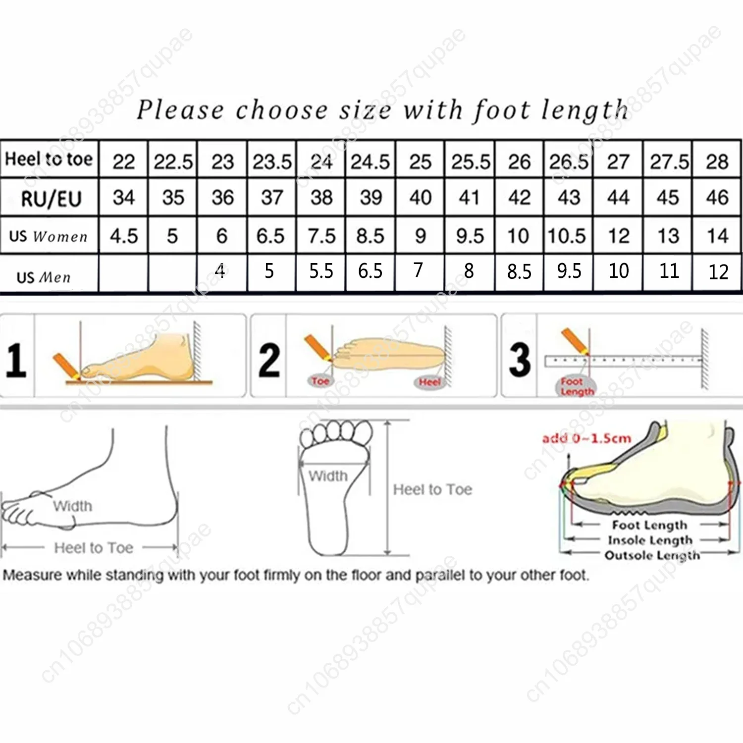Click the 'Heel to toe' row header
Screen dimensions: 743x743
pos(49,159)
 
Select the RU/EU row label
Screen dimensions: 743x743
pos(51,199)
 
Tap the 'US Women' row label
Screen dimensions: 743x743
pos(48,236)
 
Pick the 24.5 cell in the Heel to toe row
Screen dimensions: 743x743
pos(370,162)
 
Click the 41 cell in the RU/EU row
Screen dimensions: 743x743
pos(469,198)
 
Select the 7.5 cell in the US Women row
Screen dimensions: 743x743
pos(321,236)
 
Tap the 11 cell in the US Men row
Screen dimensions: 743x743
pos(668,271)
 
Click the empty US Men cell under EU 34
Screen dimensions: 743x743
pos(123,273)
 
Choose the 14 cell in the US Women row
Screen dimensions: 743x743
pos(717,236)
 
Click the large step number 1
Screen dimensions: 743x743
pos(16,361)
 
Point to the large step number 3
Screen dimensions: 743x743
pos(520,360)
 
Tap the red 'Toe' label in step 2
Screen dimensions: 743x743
pos(320,381)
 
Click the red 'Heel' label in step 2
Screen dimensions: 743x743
pos(429,382)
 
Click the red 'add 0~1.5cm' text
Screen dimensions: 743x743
pos(586,438)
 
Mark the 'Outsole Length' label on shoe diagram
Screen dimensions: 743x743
pos(652,555)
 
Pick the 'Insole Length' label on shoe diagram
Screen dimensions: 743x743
pos(650,540)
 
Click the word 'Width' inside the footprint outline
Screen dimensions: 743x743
pos(328,476)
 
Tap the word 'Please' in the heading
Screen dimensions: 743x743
pos(180,109)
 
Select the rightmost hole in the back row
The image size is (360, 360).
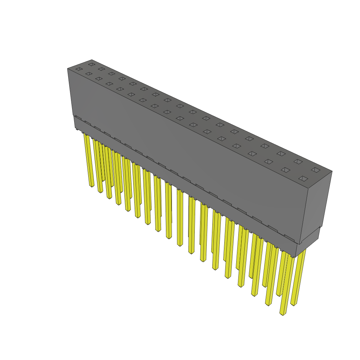click(x=316, y=170)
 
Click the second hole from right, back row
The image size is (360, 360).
click(x=298, y=161)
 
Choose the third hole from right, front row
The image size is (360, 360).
click(x=269, y=162)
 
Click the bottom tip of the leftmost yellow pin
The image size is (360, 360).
click(x=91, y=186)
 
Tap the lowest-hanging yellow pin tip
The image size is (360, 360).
click(x=282, y=314)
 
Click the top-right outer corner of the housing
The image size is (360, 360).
click(x=332, y=172)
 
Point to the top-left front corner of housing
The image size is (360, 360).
click(x=68, y=69)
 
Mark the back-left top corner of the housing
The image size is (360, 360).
click(x=92, y=60)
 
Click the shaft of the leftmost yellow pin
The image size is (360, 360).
click(x=88, y=158)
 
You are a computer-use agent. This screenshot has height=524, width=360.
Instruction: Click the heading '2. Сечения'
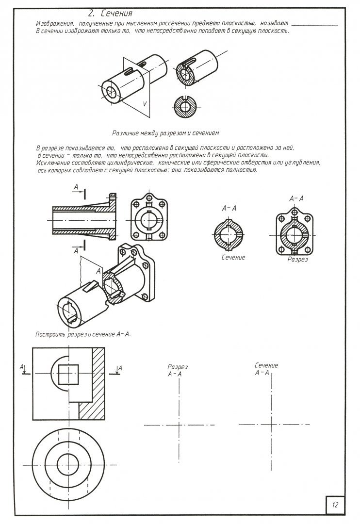(110, 14)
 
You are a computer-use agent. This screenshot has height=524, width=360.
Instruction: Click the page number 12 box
(335, 504)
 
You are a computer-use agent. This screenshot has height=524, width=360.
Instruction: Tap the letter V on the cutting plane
(145, 103)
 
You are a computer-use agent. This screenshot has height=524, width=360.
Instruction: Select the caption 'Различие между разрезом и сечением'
(166, 131)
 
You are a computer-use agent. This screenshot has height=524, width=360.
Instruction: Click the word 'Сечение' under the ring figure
(233, 257)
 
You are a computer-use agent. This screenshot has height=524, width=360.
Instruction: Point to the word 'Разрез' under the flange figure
(298, 259)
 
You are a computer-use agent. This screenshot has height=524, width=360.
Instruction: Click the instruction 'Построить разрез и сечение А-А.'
(84, 334)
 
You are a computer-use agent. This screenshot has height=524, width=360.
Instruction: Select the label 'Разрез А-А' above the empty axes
(177, 371)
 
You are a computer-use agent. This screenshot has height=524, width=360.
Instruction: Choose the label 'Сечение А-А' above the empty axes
(266, 369)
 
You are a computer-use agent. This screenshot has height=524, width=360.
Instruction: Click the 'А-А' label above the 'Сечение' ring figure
(229, 208)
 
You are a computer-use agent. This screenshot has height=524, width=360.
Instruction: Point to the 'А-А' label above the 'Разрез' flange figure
(296, 198)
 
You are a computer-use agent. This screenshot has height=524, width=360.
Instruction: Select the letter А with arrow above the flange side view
(76, 187)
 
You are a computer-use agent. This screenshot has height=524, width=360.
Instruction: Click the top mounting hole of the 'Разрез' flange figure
(295, 211)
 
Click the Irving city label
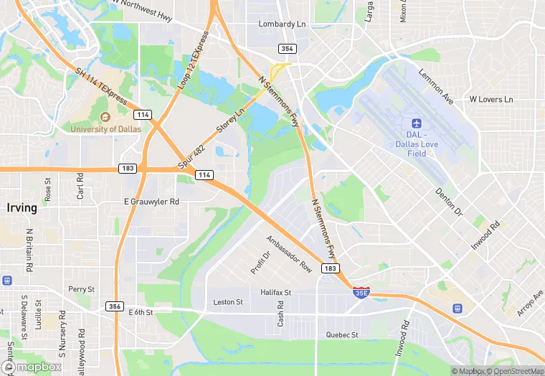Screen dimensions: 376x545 click(x=22, y=208)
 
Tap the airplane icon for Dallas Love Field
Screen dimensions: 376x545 click(x=417, y=124)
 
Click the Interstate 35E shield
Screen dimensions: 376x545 click(x=361, y=293)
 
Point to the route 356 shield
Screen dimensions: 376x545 click(x=114, y=306)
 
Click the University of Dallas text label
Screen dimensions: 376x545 click(x=105, y=129)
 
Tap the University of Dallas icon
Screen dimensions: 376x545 click(x=105, y=117)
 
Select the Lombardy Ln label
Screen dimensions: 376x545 click(x=282, y=24)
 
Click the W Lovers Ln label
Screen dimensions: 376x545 click(x=491, y=99)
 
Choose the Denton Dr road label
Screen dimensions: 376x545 click(x=449, y=202)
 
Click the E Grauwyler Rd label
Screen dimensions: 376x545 click(x=151, y=202)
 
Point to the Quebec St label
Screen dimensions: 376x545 click(x=341, y=334)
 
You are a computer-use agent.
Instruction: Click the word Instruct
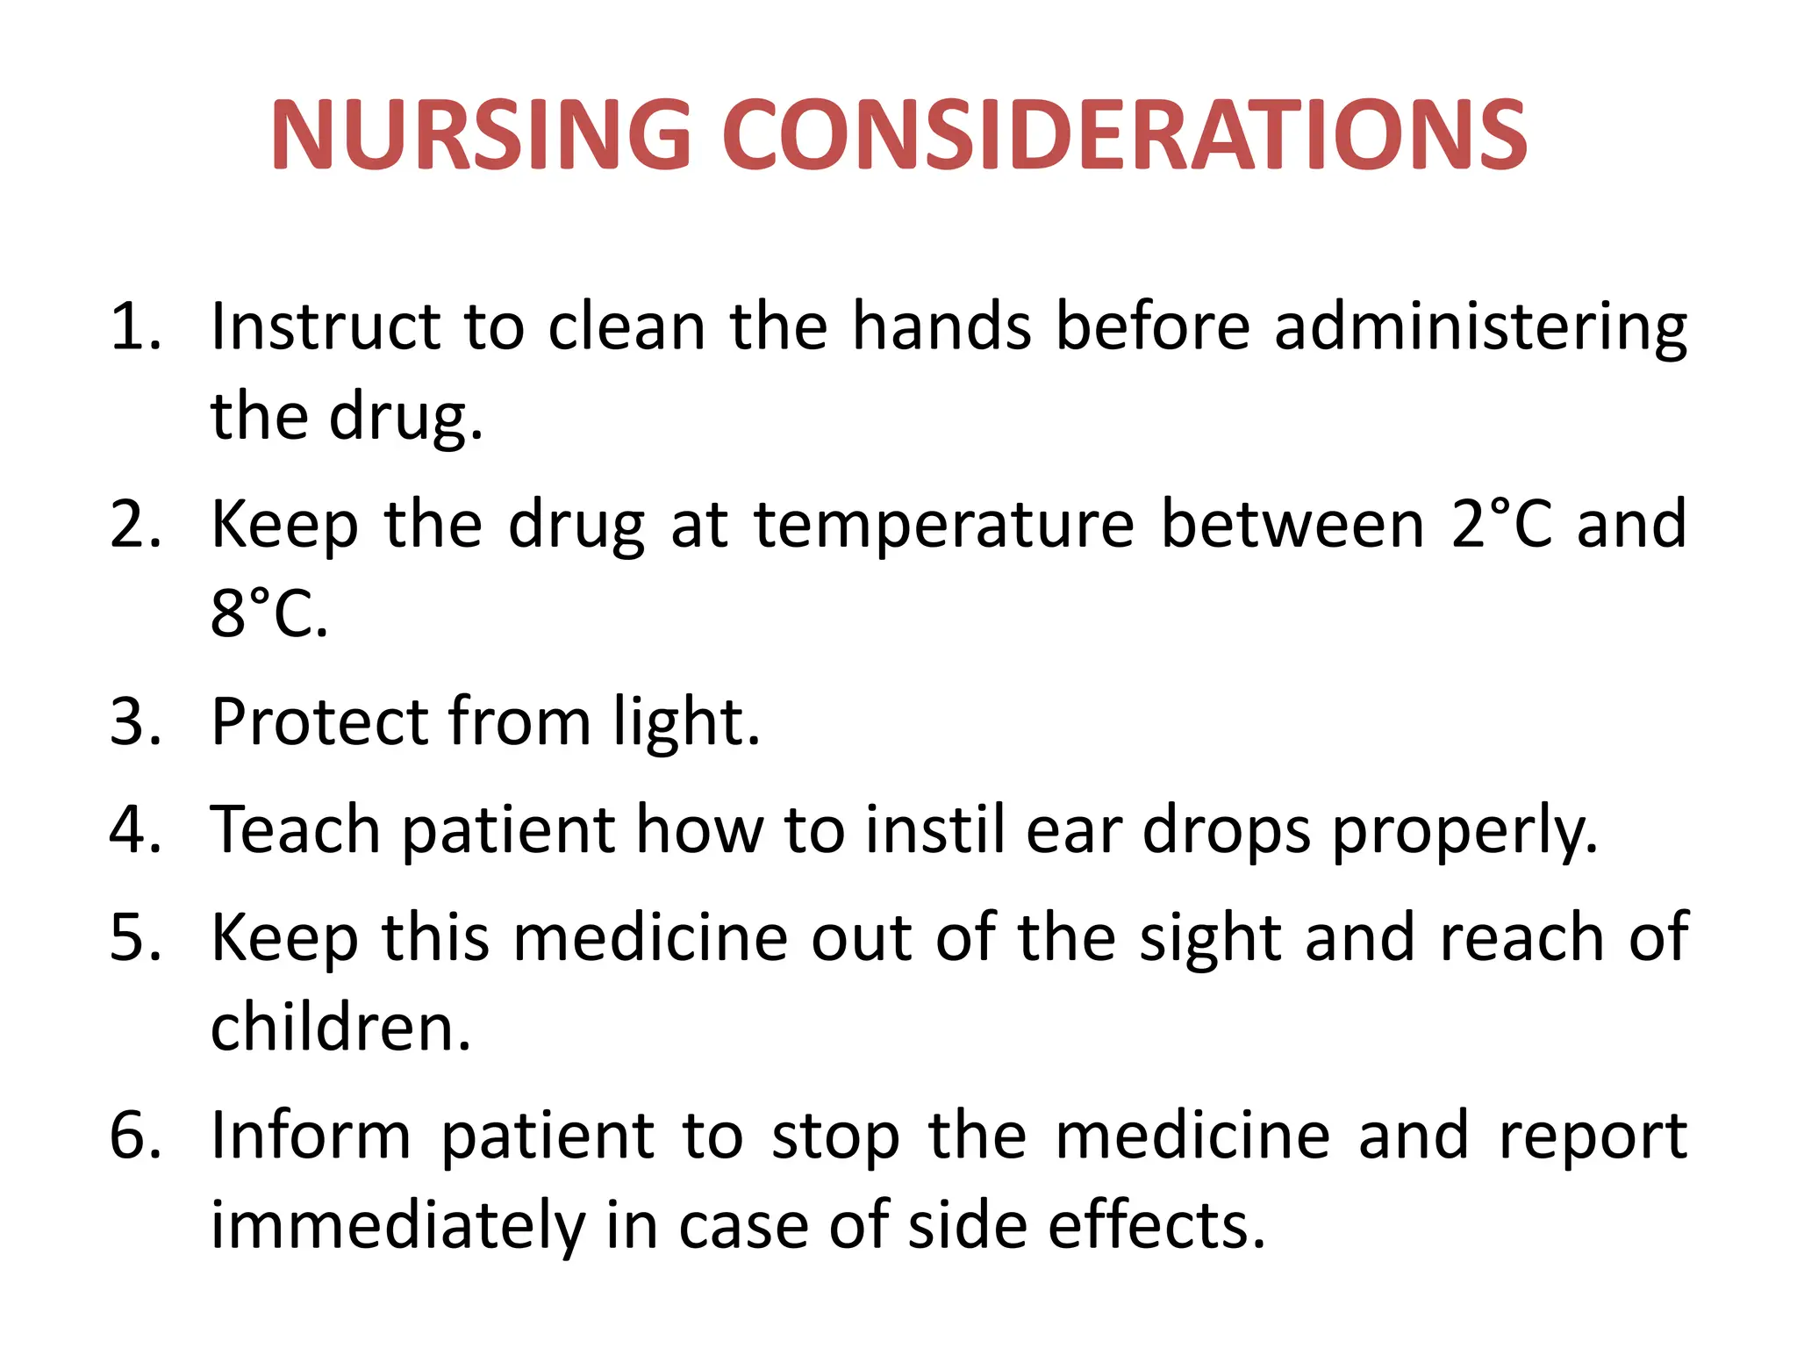[325, 327]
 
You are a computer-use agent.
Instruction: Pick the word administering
[1480, 327]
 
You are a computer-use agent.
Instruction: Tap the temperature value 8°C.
[268, 613]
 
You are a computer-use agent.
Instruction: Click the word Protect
[319, 722]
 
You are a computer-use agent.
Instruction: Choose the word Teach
[295, 829]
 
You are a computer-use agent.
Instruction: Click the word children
[340, 1028]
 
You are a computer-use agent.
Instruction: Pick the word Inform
[311, 1136]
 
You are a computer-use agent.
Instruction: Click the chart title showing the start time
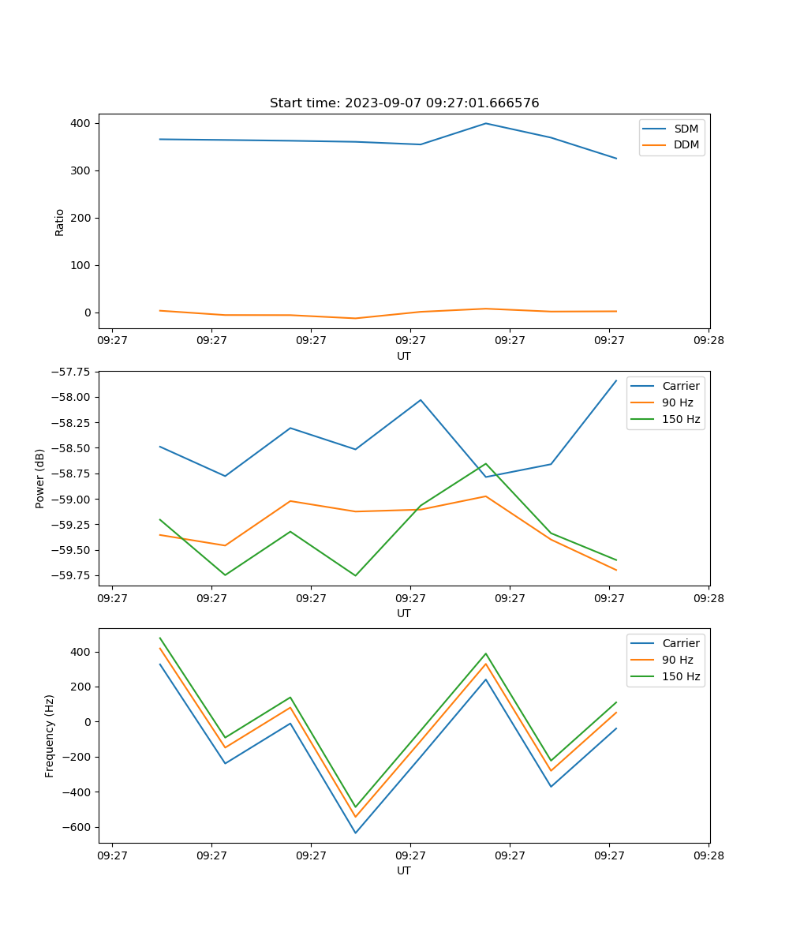pyautogui.click(x=404, y=103)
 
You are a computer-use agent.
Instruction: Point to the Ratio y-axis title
pyautogui.click(x=60, y=222)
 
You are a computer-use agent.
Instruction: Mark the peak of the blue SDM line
pyautogui.click(x=486, y=123)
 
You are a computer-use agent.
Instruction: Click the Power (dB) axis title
pyautogui.click(x=40, y=479)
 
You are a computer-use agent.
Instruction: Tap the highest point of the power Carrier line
pyautogui.click(x=616, y=380)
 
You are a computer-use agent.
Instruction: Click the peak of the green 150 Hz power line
pyautogui.click(x=486, y=463)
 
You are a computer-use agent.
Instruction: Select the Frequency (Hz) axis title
pyautogui.click(x=50, y=736)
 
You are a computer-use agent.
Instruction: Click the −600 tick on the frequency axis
pyautogui.click(x=77, y=827)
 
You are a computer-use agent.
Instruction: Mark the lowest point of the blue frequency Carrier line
pyautogui.click(x=355, y=833)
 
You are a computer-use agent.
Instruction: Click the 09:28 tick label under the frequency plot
pyautogui.click(x=708, y=855)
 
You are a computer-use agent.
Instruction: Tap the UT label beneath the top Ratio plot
pyautogui.click(x=404, y=356)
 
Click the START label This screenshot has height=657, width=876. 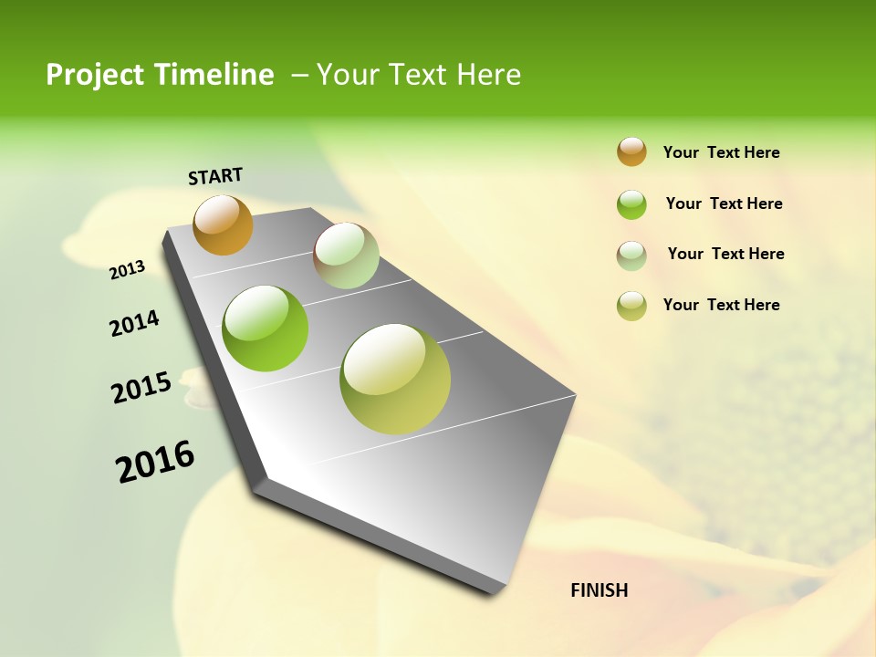215,176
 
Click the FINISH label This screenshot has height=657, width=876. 599,590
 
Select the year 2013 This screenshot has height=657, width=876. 127,270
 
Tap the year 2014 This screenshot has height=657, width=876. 134,323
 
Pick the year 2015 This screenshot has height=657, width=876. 141,387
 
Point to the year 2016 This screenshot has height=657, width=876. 155,462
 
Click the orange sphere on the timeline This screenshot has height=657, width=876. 223,224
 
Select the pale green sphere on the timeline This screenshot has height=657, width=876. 346,256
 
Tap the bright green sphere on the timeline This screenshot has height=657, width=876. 266,328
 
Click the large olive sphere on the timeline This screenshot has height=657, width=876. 395,379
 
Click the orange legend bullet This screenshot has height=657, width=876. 631,151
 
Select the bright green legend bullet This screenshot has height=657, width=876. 631,204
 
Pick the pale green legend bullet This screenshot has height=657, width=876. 631,256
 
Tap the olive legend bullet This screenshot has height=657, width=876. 631,306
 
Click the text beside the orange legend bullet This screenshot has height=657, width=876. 721,152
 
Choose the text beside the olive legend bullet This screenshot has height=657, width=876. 721,305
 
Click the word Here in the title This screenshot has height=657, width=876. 488,75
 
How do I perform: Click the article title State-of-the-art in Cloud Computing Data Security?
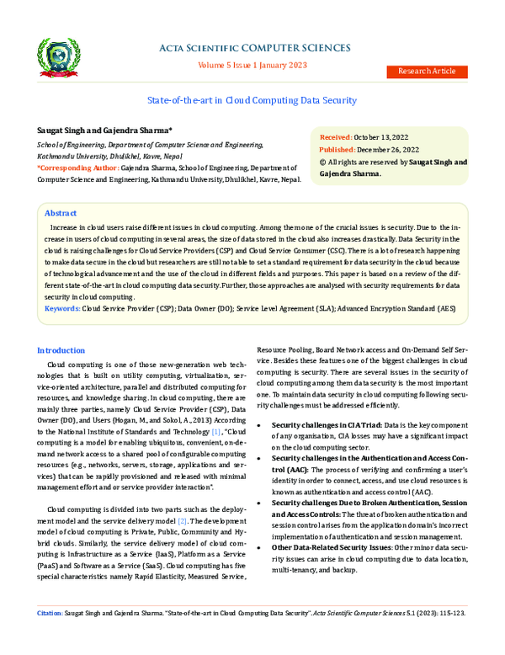tap(252, 100)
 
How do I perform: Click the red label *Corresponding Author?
tap(72, 168)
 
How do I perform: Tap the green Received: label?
tap(336, 136)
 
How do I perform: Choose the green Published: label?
tap(338, 148)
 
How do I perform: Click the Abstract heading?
tap(61, 214)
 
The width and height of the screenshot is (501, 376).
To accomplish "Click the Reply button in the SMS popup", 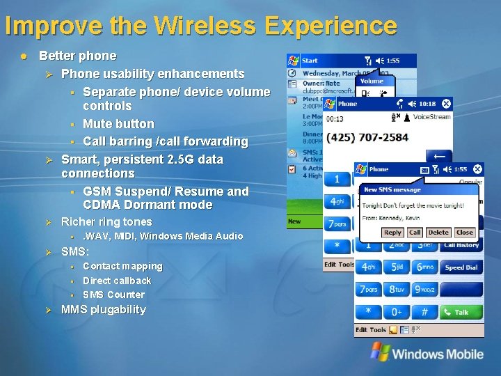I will point(393,233).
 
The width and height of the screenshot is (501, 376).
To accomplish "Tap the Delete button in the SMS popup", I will point(438,233).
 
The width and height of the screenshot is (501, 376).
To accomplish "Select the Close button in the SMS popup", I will point(464,233).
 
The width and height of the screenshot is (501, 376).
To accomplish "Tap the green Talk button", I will point(461,312).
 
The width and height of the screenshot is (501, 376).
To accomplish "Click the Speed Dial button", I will point(461,267).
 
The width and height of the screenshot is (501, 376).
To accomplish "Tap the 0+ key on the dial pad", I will point(399,312).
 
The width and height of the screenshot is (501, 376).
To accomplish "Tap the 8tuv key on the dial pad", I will point(399,289).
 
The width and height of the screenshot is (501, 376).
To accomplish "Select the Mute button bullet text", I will point(118,124).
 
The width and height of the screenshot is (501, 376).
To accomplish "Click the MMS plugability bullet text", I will point(104,310).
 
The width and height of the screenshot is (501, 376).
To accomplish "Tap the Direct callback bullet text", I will point(117,281).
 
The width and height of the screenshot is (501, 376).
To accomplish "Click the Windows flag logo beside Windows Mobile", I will point(380,352).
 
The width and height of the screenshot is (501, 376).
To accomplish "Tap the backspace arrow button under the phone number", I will point(438,157).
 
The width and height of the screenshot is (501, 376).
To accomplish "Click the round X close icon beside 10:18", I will point(446,104).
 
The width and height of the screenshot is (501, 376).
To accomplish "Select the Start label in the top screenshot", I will point(310,61).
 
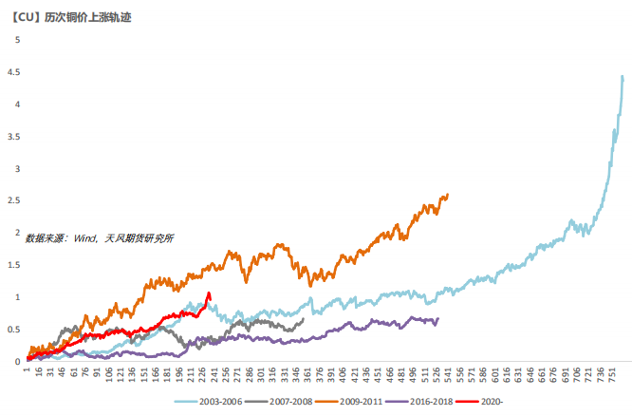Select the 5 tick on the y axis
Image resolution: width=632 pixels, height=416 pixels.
tap(15, 40)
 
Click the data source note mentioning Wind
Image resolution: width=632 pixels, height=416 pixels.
tap(100, 238)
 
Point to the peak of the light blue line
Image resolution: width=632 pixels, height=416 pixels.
tap(623, 77)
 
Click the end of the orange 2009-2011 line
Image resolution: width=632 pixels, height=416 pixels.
tap(447, 195)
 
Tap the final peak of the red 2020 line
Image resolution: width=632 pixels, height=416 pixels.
tap(209, 293)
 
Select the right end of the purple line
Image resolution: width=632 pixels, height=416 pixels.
tap(437, 319)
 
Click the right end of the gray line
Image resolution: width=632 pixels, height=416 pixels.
tap(303, 319)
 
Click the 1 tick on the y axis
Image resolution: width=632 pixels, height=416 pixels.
tap(15, 297)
────────────────────
• _Written request_
Report each line of the items above that includes the string "word", copying every such line in full. Matching is case-sensitive.

• _Problem solution_
Click the word 'Width' inside the footprint outline
Tap the word 'Please' in the heading
Instruction: Click the word 'Сечение' under the ring figure
Instruction: Point to the word 'Разрез' under the flange figure
Instruction: Click the word Instruct
Instruction: Pick the word administering
Instruction: Click the word Protect
Instruction: Choose the word Teach
Instruction: Click the word children
Instruction: Pick the word Inform
Click the word Here in the title This screenshot has height=657, width=876. 488,75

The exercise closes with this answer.